The safety of Chernobyl was further impacted by opacity within the Soviet hierarchy, which prevented subordinates from reporting issues and misgivings to their superiors, leading to a culture of silence in which errors were not course-corrected. Similarly, mistakes, including those around safety, were covered up, rather than treated as lessons to be learned from. "The attitude came from the race for the atomic bomb, "Chernobyl: History of a Tragedy writer Sehii Plokhy writer told The Guardian in 2018. "The sacrifice of health and life was almost expected. That culture was transferred to the nuclear power establishment."

A lack of safety features

The lack of safety features at Chernobyl Reactor 4 started with the design of the reactor itself. Absent from the RBMK-1000 was a pre-existing containment structure — a common feature of Western nuclear reactor designs — that would mitigate the effects of a meltdown. The design also lacked instrumental and control devices with which to adequately monitor the core.

Further safety features were overlooked as director Viktor Bryukhanov, who was also in charge of the setting up of the reactors as well as providing accommodation for the operators, raced to keep the project on track. The science journal Nature reports that under his direction electric cables were installed without the required fire-resistant cladding, just one instance of the corners that were cut in the creation of the plant despite the potential calamity that might occur were something to go wrong with any of its reactors.

A lax attitude to safety continued even after the meltdown and the delayed evacuation of local people from the area around the site as it grew more and more radiated and became a danger to human life.

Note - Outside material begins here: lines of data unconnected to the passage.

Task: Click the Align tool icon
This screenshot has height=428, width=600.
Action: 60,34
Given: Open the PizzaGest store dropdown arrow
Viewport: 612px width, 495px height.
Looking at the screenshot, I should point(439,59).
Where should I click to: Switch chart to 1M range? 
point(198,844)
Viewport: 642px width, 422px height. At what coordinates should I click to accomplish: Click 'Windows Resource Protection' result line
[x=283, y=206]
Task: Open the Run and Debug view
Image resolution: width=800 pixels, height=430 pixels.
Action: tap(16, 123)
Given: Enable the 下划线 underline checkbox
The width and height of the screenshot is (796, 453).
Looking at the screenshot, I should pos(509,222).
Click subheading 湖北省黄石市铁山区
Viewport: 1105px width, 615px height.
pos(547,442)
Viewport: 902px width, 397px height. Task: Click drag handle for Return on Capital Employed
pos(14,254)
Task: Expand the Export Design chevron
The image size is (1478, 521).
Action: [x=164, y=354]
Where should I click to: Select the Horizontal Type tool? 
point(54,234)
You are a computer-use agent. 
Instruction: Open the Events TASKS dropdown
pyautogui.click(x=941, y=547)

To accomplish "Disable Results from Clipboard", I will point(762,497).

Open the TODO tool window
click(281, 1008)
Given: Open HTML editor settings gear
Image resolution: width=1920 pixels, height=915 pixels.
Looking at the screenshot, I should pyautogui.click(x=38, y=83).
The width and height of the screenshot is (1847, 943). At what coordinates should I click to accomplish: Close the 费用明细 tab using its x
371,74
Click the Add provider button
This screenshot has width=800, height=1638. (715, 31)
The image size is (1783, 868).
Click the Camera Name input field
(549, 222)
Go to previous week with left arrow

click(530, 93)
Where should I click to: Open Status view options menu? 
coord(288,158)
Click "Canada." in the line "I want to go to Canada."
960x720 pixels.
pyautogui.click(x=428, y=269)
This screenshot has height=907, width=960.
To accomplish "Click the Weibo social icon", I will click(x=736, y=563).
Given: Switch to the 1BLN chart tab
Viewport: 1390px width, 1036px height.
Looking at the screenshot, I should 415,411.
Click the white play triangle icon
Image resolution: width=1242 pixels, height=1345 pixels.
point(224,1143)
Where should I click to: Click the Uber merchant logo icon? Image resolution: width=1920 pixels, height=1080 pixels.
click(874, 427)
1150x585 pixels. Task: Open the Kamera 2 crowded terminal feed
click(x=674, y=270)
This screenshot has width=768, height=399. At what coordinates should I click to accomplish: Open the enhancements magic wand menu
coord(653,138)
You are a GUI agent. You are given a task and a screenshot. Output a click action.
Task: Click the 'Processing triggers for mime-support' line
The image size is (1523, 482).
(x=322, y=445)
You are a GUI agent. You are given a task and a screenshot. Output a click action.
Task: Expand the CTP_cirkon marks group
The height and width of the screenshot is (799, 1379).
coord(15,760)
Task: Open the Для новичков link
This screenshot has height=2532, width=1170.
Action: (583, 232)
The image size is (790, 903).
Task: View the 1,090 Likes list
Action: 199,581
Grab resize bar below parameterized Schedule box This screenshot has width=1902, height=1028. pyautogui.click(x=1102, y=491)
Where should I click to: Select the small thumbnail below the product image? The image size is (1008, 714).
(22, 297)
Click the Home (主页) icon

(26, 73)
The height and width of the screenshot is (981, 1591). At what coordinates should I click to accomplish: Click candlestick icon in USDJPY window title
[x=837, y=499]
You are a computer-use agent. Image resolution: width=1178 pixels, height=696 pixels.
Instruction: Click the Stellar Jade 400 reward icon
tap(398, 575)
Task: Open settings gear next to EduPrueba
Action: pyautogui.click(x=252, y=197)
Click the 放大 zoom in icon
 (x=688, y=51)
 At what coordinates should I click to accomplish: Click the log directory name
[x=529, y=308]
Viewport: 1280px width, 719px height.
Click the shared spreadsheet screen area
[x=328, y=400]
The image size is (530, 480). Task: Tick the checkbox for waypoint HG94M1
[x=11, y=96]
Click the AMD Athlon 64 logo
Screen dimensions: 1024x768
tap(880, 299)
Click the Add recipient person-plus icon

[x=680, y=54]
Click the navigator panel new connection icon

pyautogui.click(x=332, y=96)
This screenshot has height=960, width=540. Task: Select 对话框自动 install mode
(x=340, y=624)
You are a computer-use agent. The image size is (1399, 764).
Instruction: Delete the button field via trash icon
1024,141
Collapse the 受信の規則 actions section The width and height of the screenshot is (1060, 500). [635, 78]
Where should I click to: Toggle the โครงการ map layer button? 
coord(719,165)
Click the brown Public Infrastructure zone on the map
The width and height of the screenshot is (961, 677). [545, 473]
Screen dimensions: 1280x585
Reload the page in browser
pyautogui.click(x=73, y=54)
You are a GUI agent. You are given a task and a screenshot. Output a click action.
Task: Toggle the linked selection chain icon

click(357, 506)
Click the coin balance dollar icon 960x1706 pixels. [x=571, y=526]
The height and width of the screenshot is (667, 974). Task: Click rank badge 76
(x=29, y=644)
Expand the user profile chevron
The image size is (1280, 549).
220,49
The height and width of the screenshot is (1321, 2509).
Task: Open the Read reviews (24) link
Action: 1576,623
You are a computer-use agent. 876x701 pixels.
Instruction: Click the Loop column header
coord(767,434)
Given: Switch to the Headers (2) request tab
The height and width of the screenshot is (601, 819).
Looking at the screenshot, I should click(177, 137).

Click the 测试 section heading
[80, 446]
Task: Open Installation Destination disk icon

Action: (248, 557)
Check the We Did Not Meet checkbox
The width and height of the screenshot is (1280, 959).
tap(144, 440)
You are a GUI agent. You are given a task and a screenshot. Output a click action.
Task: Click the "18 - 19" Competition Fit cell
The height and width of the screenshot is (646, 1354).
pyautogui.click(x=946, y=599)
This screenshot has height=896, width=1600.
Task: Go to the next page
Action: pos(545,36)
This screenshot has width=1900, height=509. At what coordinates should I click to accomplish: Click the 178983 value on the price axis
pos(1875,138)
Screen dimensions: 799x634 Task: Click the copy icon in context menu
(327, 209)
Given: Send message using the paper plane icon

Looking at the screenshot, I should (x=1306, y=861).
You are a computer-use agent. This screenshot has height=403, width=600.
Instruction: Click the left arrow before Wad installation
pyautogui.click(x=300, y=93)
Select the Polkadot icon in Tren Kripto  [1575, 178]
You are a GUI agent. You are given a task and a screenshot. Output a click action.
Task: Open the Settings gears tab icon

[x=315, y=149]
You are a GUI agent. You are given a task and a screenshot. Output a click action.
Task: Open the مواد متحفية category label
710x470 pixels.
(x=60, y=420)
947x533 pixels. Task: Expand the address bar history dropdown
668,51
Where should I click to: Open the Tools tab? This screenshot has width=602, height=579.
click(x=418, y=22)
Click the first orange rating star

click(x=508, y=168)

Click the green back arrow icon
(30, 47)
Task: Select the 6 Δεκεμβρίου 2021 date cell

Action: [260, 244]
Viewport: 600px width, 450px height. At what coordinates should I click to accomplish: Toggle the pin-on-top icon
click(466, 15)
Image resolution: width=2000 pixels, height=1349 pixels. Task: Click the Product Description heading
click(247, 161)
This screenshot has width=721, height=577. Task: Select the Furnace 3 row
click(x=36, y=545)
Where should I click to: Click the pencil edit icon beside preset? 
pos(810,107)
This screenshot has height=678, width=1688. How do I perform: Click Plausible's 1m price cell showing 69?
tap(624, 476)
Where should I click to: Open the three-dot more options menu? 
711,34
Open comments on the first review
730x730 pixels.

In the aftermath, an international effort saw a concrete "sarcophagus" erected around the reactor intended to stop the spread of further radiation. However, the structure was only intended to be temporary and still requires a permanent solution to this day, with experts claiming that it and other stores of radioactive material from the world's worst nuclear disaster constitute an ongoing risk to public safety if not adequately maintained.